### Directions for this task
Your answer should consist only of the lines below from the one with "You are a computer-use" through the one with "Instruction: Click the Edit this file button", copied exactly.
::: Material shown
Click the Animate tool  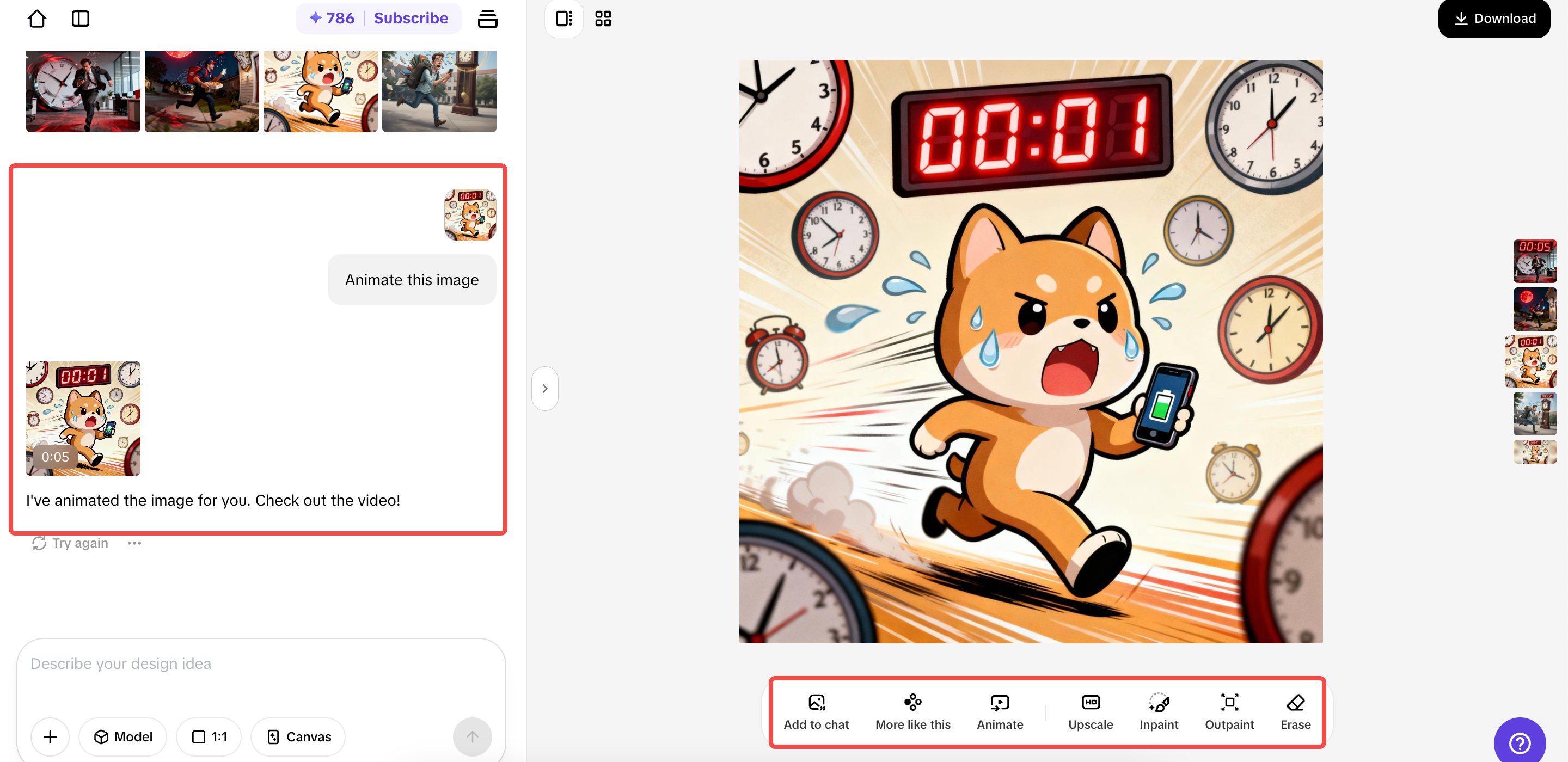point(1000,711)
::::::
::: Material shown
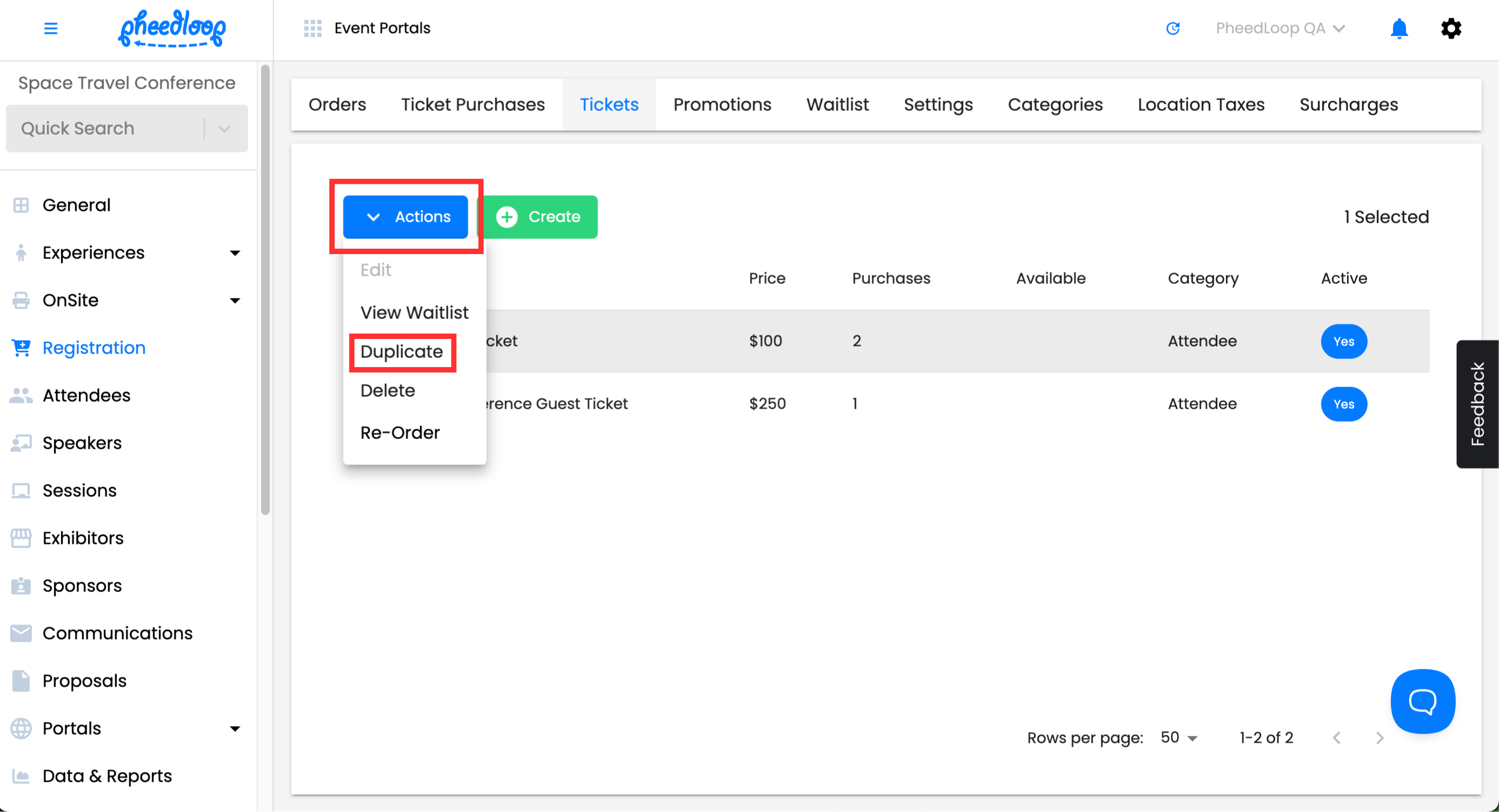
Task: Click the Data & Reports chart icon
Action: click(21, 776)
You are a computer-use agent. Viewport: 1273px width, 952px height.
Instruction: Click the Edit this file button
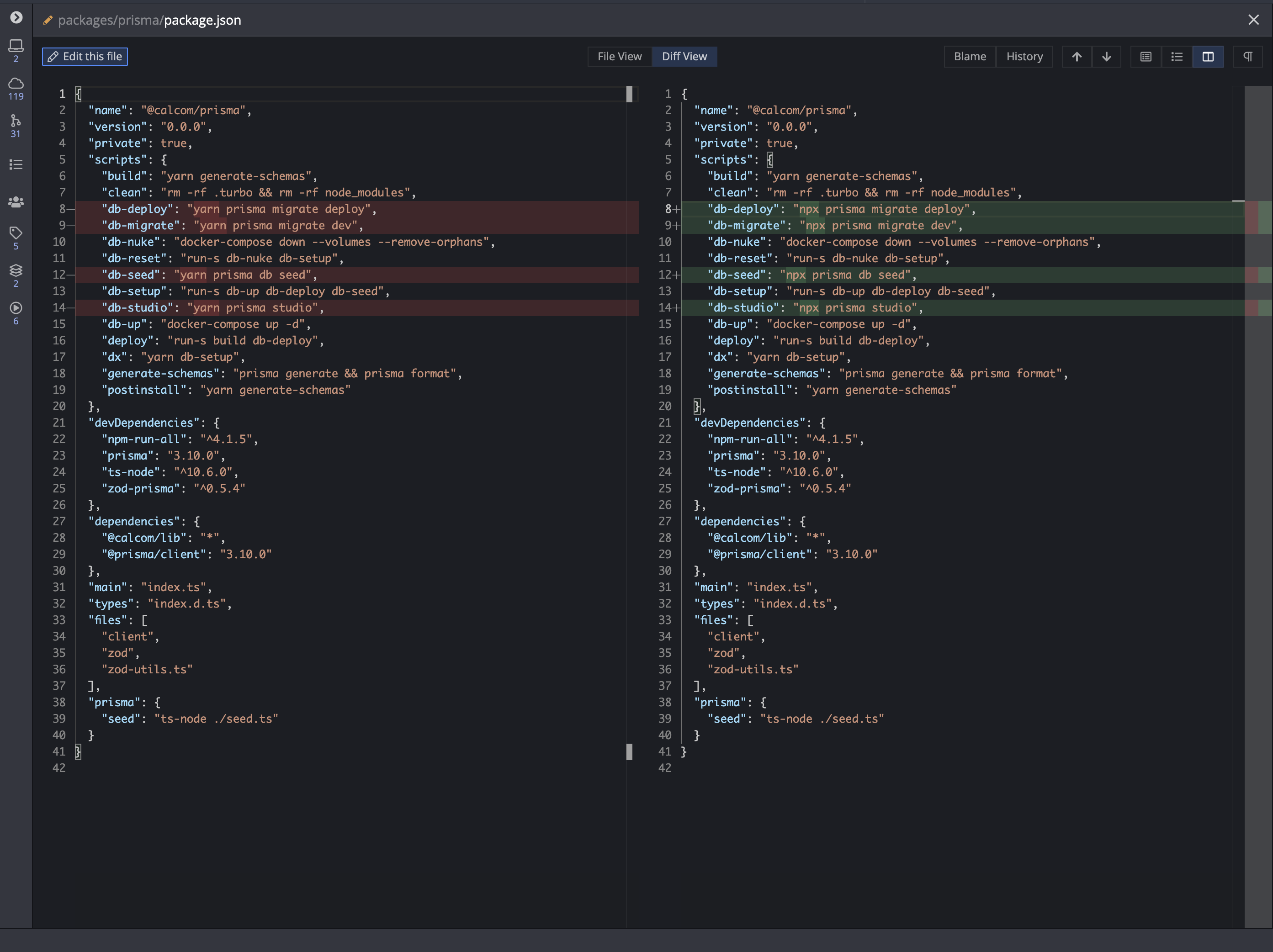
::::::
::: Material shown
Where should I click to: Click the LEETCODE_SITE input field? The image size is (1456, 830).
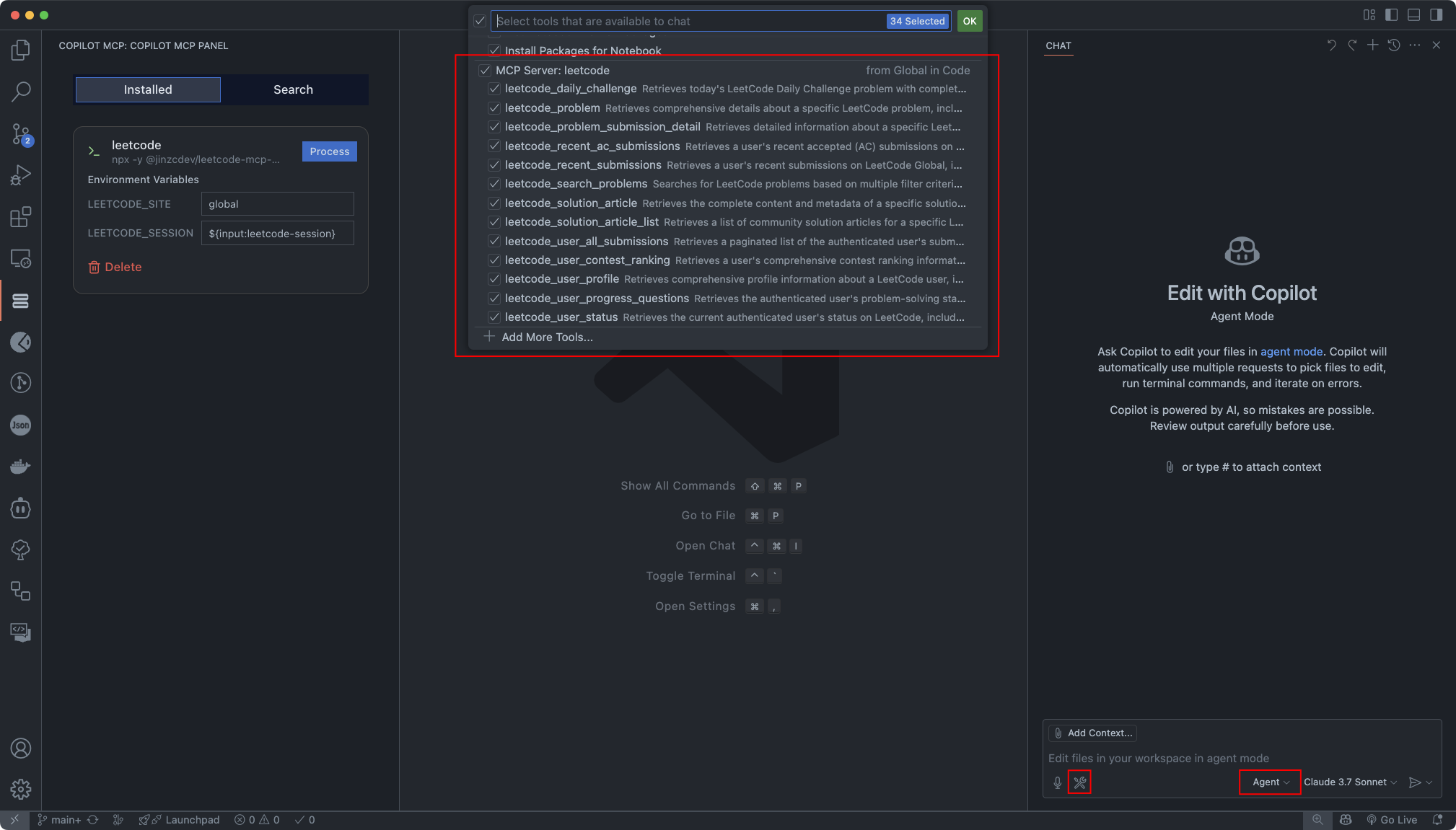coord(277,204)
::::::
### Exercise output
You are a computer-use agent. Viewport: 1273px width, 952px height.
Instruction: Click the Edit this file button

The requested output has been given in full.